Invariably, when the term 'conscientious objector' is mentioned, our minds drift to Vietnam. During that war, nearly 172,000 young men were relieved of military duty after officially registering as pacifists. Scenes of protestors burning draft cards were forever seared into America's collective psyche.

But when Staff Sergeant Camilo Mejia, who'd gone AWOL after returning from Iraq, publicly announced on March 15 that he was applying for a conscientious objector discharge, the idea of refusing to fight in the name of universal peace was hurled into the maelstrom of debate over the current war.

By definition, a member of the Armed Forces must prove, through an application and the subsequent investigation, that he or she is opposed to all war in general, not just one particular conflict. Mejia, currently assigned to duty with his Florida National Guard unit at Fort Stewart, Georgia, is waiting to see if Army brass will sign off on his application or if he will be prosecuted for going AWOL.

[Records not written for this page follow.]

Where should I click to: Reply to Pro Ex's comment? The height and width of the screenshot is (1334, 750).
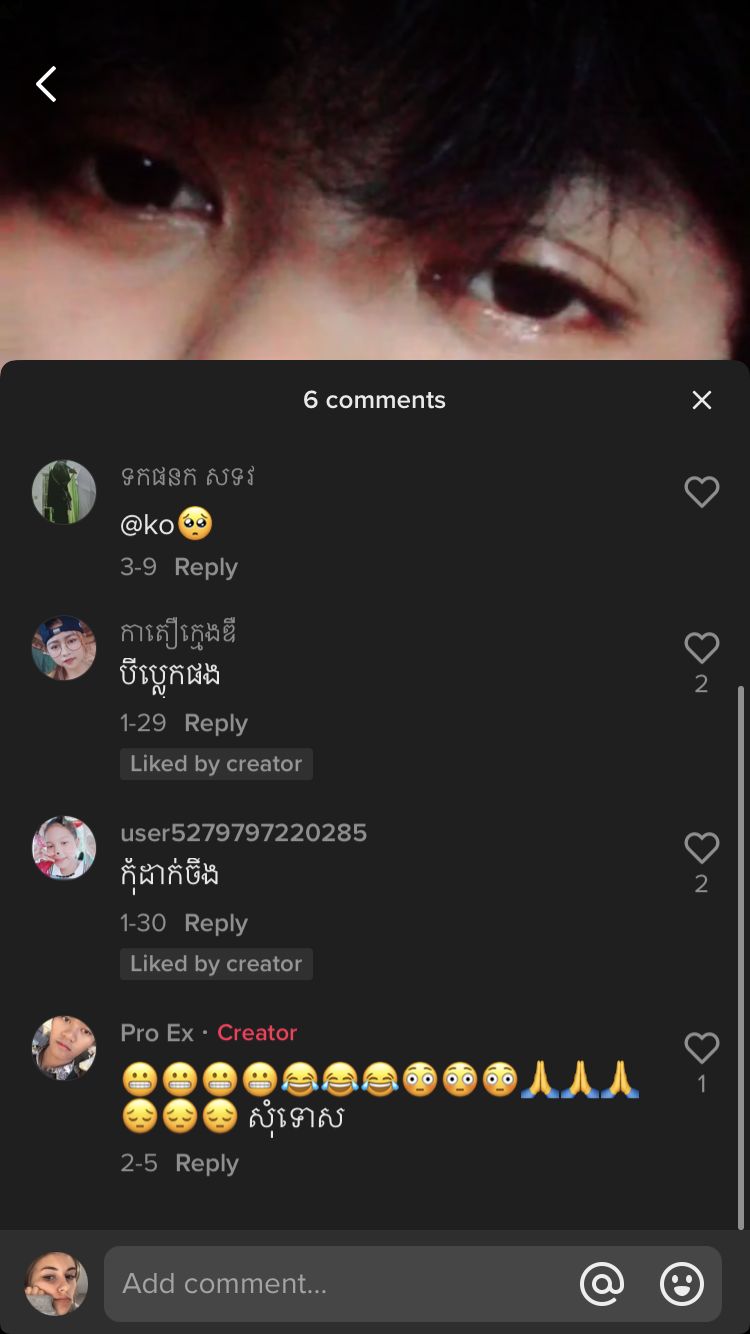click(207, 1163)
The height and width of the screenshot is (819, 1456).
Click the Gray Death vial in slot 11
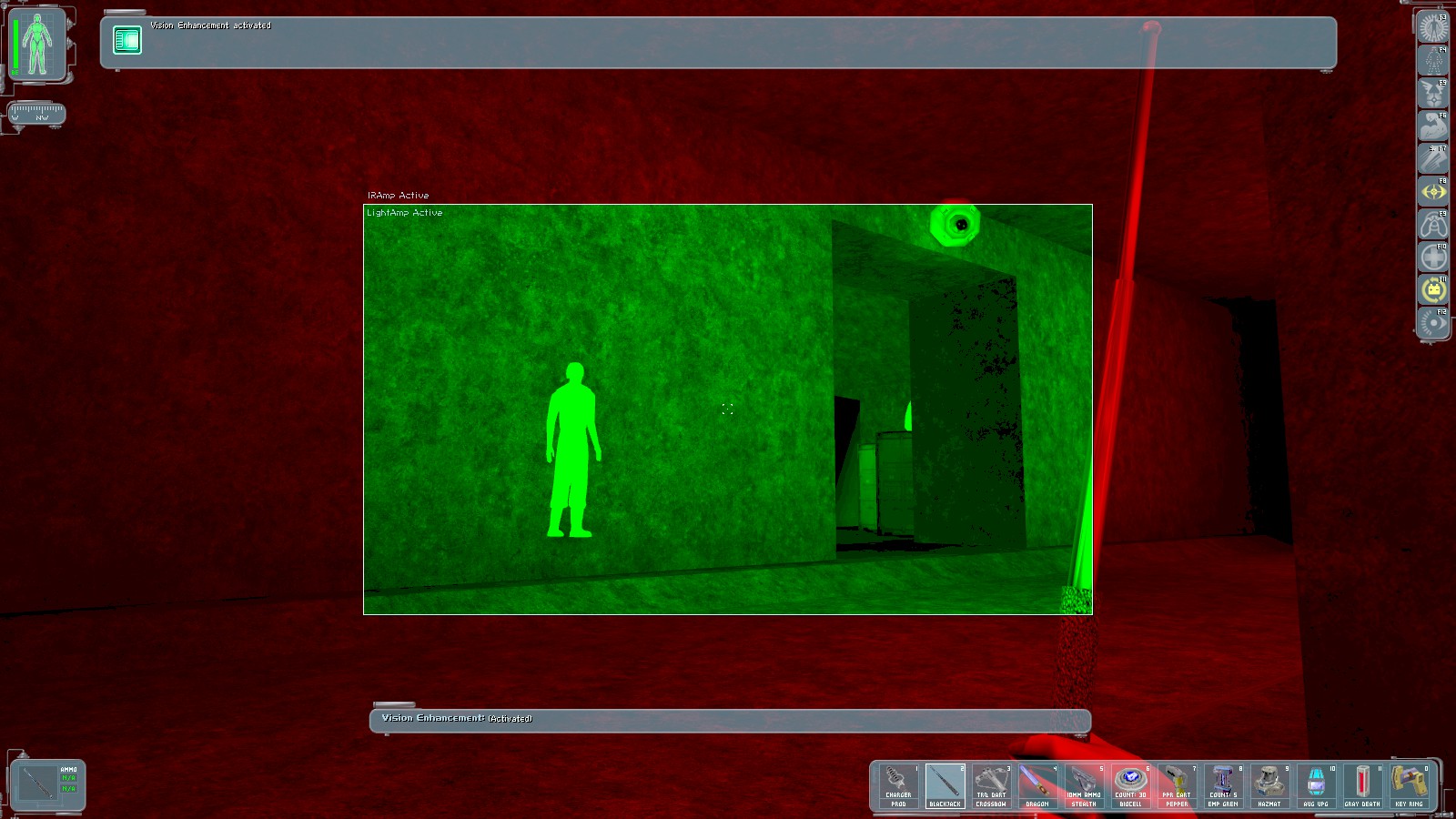click(1362, 786)
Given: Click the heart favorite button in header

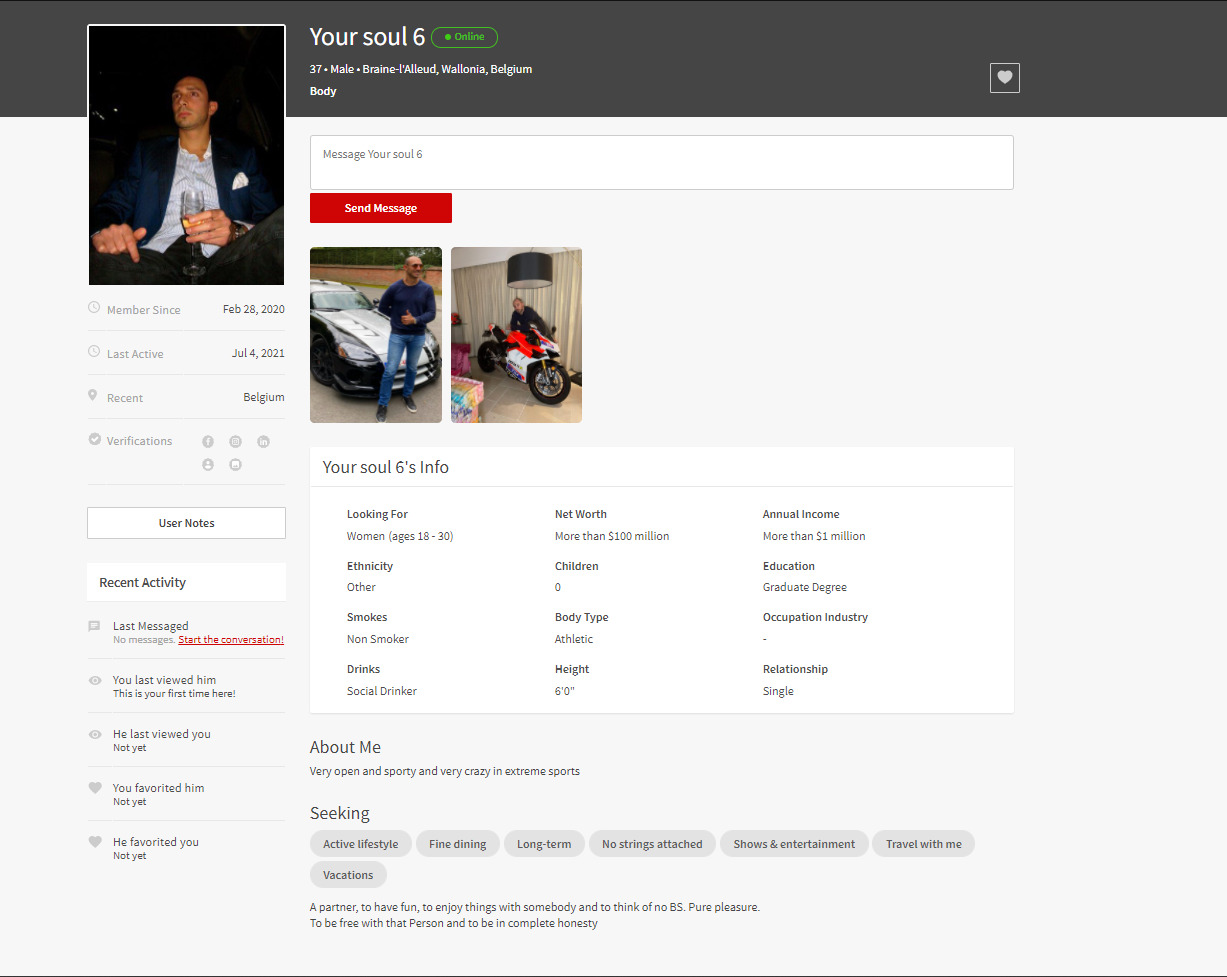Looking at the screenshot, I should pyautogui.click(x=1004, y=78).
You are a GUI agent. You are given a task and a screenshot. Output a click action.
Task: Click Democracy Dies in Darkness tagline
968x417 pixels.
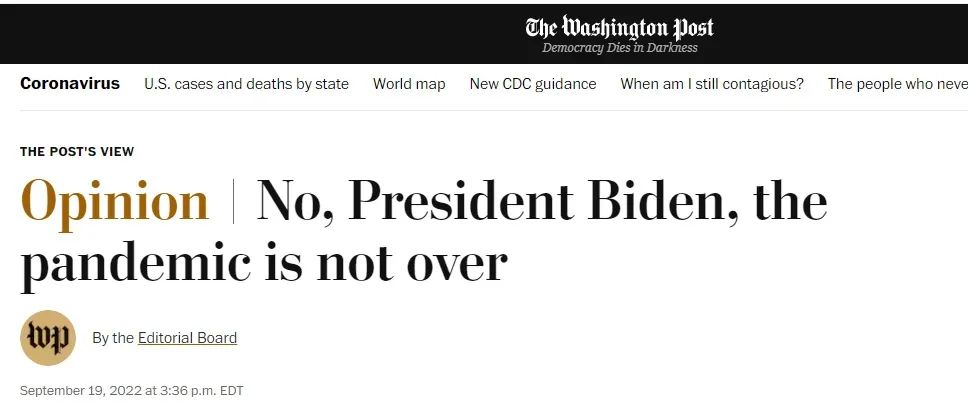(619, 48)
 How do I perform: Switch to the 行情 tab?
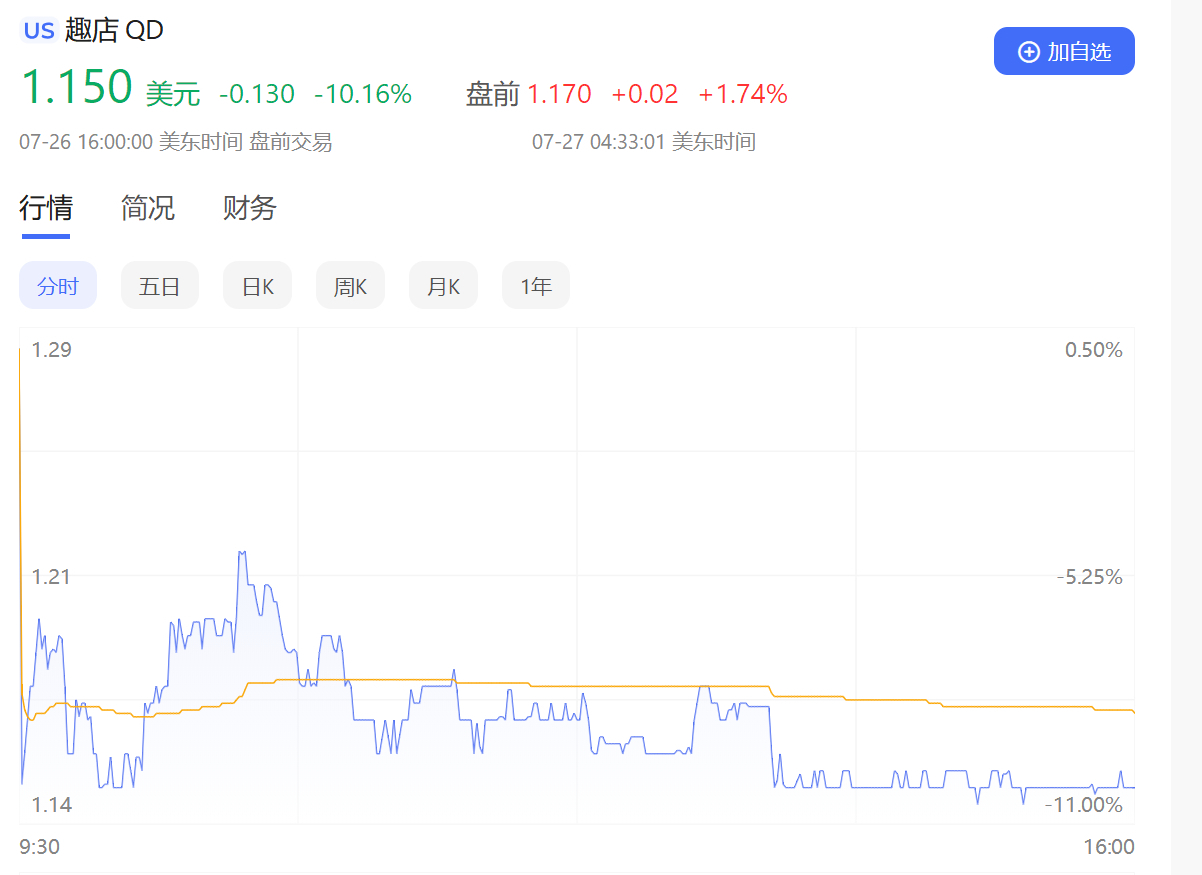(46, 208)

Predictably, the Pentagon has downplayed his story, as well as one involving two Army medics who requested conscientious objector discharges the following day, just before being shipped to Iraq. As reported in The New York Times on March 16, Army spokeswoman Martha Rudd said 31 of 60 applications for conscientious objector discharges were given the nod last year and two of five have been approved so far in 2004 -- hardly a noteworthy percentage of the more than 130,000 troops currently serving in Iraq.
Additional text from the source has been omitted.